Using NG is a trap for engine operating specifications. The gas quality depends on how much condensate they remove before it goes into the pipeline. This was discovered during the commissioning of a power station at Alice Springs in Australia. It took four days for the gas to reach the engine, so every time it was precisely set up, it changed and shut the engine down after a few days. This detail can be giving you a lot of false information.
I am trying to think from combustion perspective to increase further to sqeeze out more power and thermal eff. . So far i tried till 12.5 (though literature mentioned about 17) and whatever thermodynamic state of mixture (PG + Air) shows positive signs and CFD also support it..

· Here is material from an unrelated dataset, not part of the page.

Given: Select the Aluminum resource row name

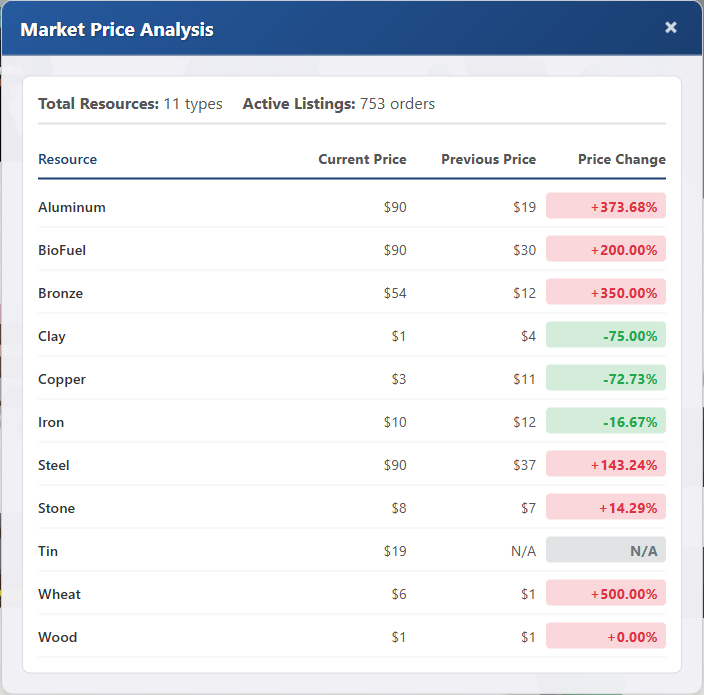Looking at the screenshot, I should tap(72, 207).
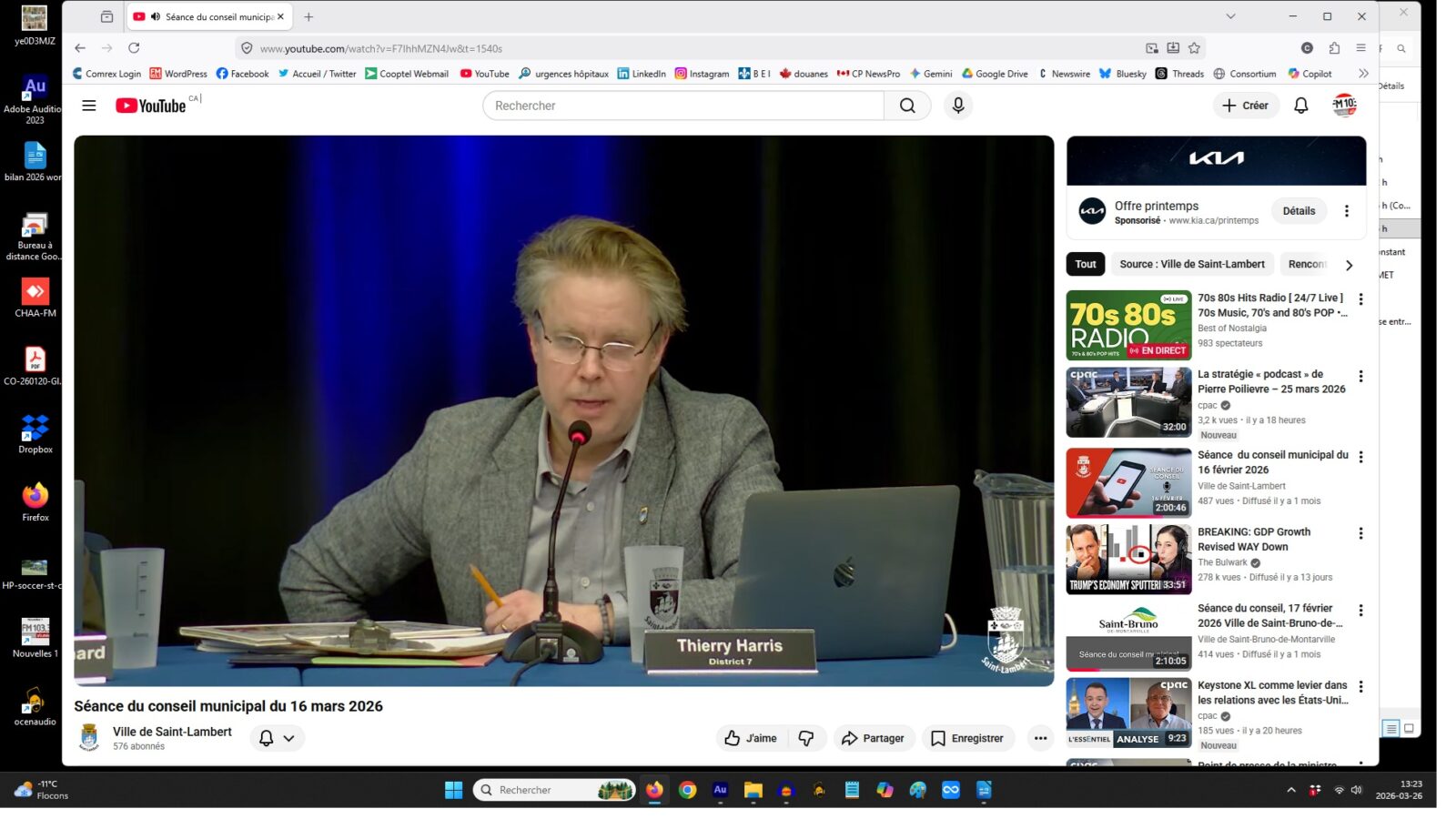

My understanding of the Cummins range of gas engines, is that only the biggest model PSV 91G has been optimized for PG. The fact that it can extract more from PG than previously thought, is a very big advance, and with a TC and CR at 11:1 sounds like your difficulty is at another level. Remember that literature only reports what has been done, and in some cases become more of a Bibliography collection. If it was of any value to you in a engine laboratory, then all the problems would be solved!

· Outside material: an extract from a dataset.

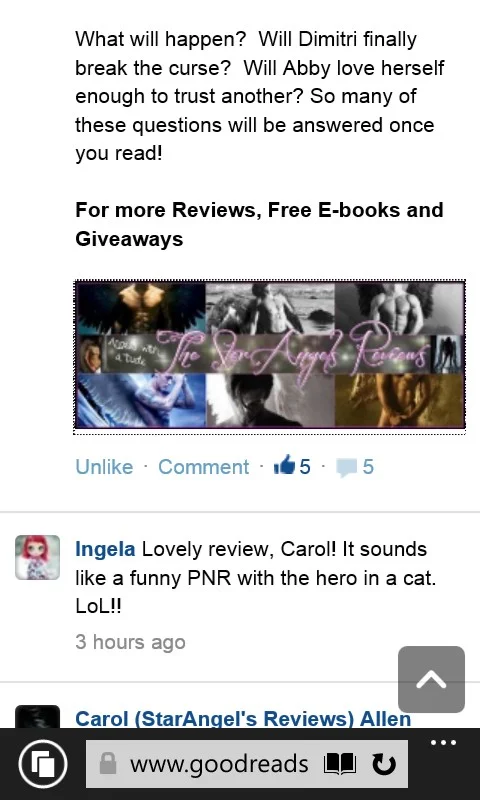Click Ingela's avatar thumbnail
This screenshot has height=800, width=480.
[37, 557]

At a guess, I suggest the gasifier you are using is making less than tar free gas, and you rely on a gas cleaning system to remove all condensable. If this is the case, then you are probably experiencing how the differing gas mixtures spontaneously ignite at various CR.
A huge amount of work was done in New Zealand on conversion of diesel engines to gas and exported around the World for bus fleets. I had a lot of exchanges of information with those guys, and their opinion of PG was that it would offer the best performance at around 14:1 CR. This would appear to me to be a tad low, but your engine has to be able to optimize the most common denominator of the gas in the target market, which in the main, is contaminated PG. In this instance, the difficulty is sometimes found in the tuning of the inlet manifolds, where a pressure pulse can form which then affects the VE of each cylinder. You won't see this with a single cylinder engine, so you may need to review the engine used for compression experiments.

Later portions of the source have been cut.